======== Passage shown ========
Deciding to leave a relationship is an incredibly difficult decision. People are often unsure what will happen to their finances and children, which have to be balanced with the feelings of deep unhappiness that can lead to relationship breakdown.

If you are considering leaving a marriage, you need to be aware of how the law will apply to you.

If you continue to live together as husband and wife, you will have all the rights and responsibilities granted to married couples in law. This includes special rights on the death of your spouse. These rights can be very important especially when considering the house – usually the most valuable asset owned by most couples

Problems of automatic transfers – unintended consequences

In most cases, the title to the family home is held jointly in the names of the husband and wife. Some couples may have an automatic transfer clause, known as a ‘survivorship destination’, where the property title is held in the names of e.g. ‘ Mr and Mrs Smith or whoever survives’. This means that if Mr Smith dies, the title to the Smith’s house automatically transfers to Mrs Smith without any conveyancing being required. If Mr and Mrs Smith had separated at the time Mr Smith died, this may not be what was intended- at least by Mr Smith!

Such automatic transfers are now not recommended in modern conveyancing but we do see instances of them at least every couple of months.

The great downside of automatic transfers is what happens when a couple separates. The automatic transfer written in the title remains in place until the parties agree, in writing, that it should be discharged . We normally record a discharge in a formal legal contract. If you fail to reach agreement on what should happen with the title of the house, a court can make orders during formal divorce proceedings. However, until either agreement is reached or a court order is made, any automatic transfer can continues to operate. This means that if Mr Smith dies whilst the parties are separated Mrs Smith will inherit his share of the house.

This can have a significant consequences. Many couples are separated for a number of months or even a couple of years before they reach ether agreement or divorce. In that time, they might have new partners and even new children. Mr Smith could also have children, potentially from a previous relationship, or other family members that he would wish to inherit his share of the family home now that he and Mrs Smith are separated. It is therefore crucial to take advice at an early stage if you believe that the title to your home could have automatic transfer clause.
======== Dataset extract ========
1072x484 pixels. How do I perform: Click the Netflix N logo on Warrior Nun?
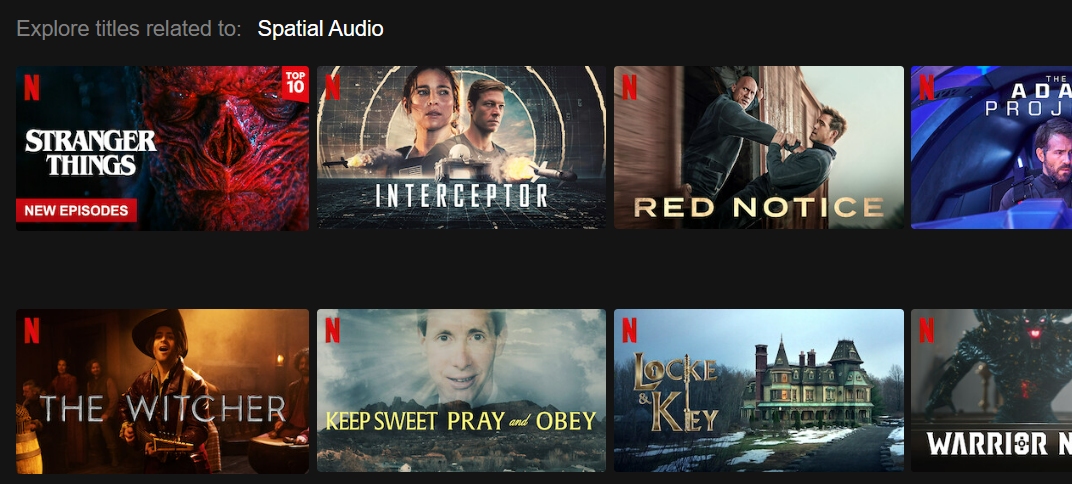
========
* _Exercise task_
Please copy out the passage on separation and jointly owned homes word for word, everything from "In most cases, the" down to "couple of months.".

* _Answer to the problem_
In most cases, the title to the family home is held jointly in the names of the husband and wife. Some couples may have an automatic transfer clause, known as a ‘survivorship destination’, where the property title is held in the names of e.g. ‘ Mr and Mrs Smith or whoever survives’. This means that if Mr Smith dies, the title to the Smith’s house automatically transfers to Mrs Smith without any conveyancing being required. If Mr and Mrs Smith had separated at the time Mr Smith died, this may not be what was intended- at least by Mr Smith!

Such automatic transfers are now not recommended in modern conveyancing but we do see instances of them at least every couple of months.